Over at TheMoneyIllusion I received the following comment:

Macro trading is not about getting it right, it is about getting what others think is right. And that can be almost anything …

That reminded me of Keynes’s famous claim that successful investing was like guessing the winner of a beauty pageant. You don’t try to pick the prettiest woman, but rather the woman that you think others will find pretty.

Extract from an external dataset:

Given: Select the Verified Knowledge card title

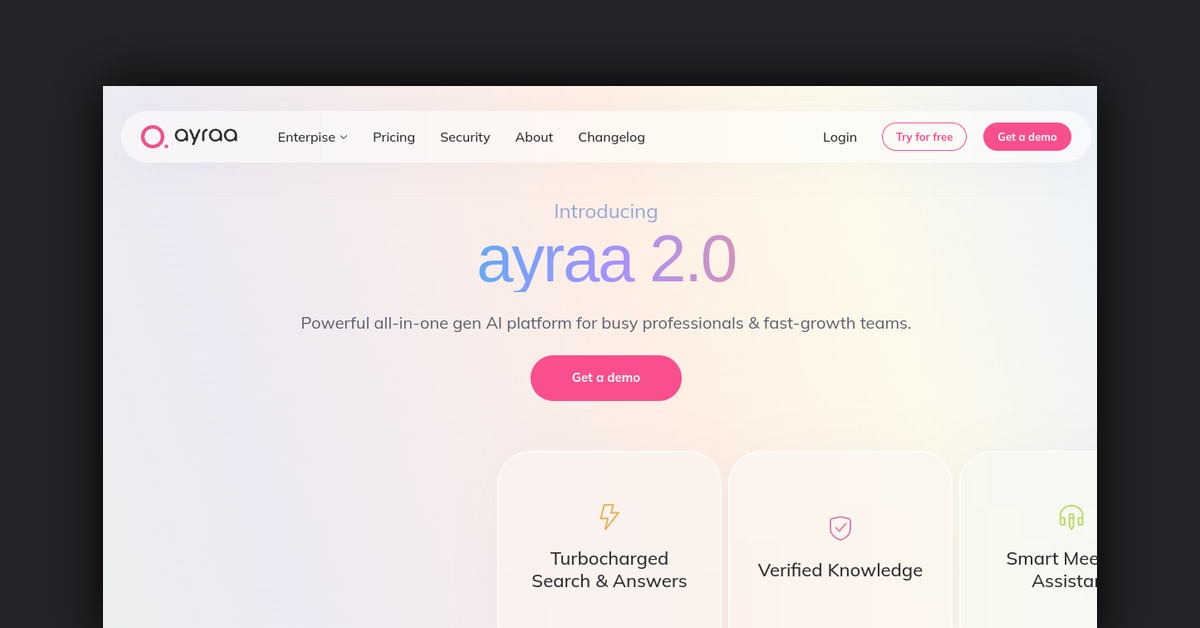Looking at the screenshot, I should tap(840, 570).
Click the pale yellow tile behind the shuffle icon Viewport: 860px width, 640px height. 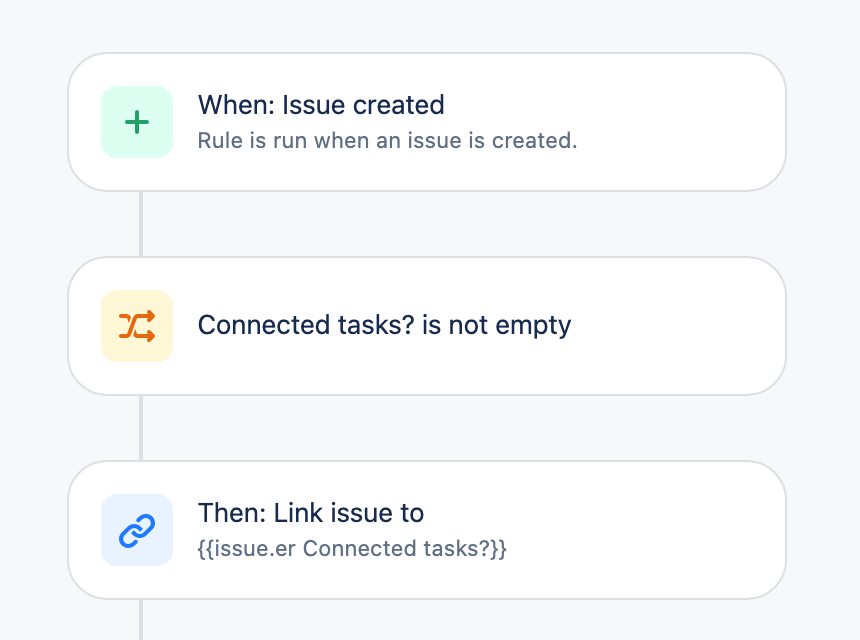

That’s a clever line, but I don’t think it’s correct. I believe markets are roughly efficient, which means that it’s very difficult for people to forecast (risk-adjusted) excess returns. But let’s say I’m wrong; how would you go about doing so? One option would be to try to forecast the future type of mass hysteria that the public will succumb to. The other option would be to identify current irrationality in the investment community, which will eventually fade away, as new information makes it clear that their forecasts were unrealistic. I believe it would be easier to notice in 1999 and 2000 that tech stocks were too high due to “irrational exuberance,” than to forecast back in 1994 that there would soon be a bout of irrational exuberance.

If you look at successful investors like Warren Buffett, they generally don’t try to buy stocks that they believe will be overvalued in the future, rather they try to buy stocks that they believe are currently undervalued. Those are not easy to spot, but the alternative approach is even more difficult.

If we return to the beauty pageant example, Keynes’s analogy doesn’t really make any sense. For example, to make money betting on the winner of a beauty pageant, you’d need to do much more than predict which lady other bettors will find attractive, you’d have to predict how their views of relative beauty would evolve after the pageant. That’s because the starting odds on each woman winning would already reflect the public’s perception of their relative attractiveness. You’d need to predict how that public appraisal would change after the talent and swimsuit competitions. I suppose that’s possible, but it’s more about predicting “fundamental values” of beauty.

If we insist on a beauty pageant analogy, here’s the one I’d use. Suppose the average beauty pageant gambler bets on the basis of the stock photos provided by the pageant to the press. That’s the “public information.” If you were Warren Buffett, you’d want to send detectives around observing the women in their daily lives, to get a better overall appraisal of their beauty and poise than you’d get from a single stock photo. (Or their ability to talk convincingly about the need for world peace.) That’s what I mean by “fundamental” beauty. You don’t want to forecast what others think, that’s already embedded in the price, you want to forecast the TRUTH, which is what others will come to think once more information is available (in this case the pageant itself, in the world of stocks that would be how profits play out over an extended period of time.)

In both cases you are basically trying to forecast what people will learn over time. Of course my analogy is far from perfect, as even after a pageant you could argue that perceptions of beauty are more subjective than corporate profitability.

PS. In a future post I’ll explain what’s wrong with claiming, “the market can stay irrational longer than you can stay solvent.”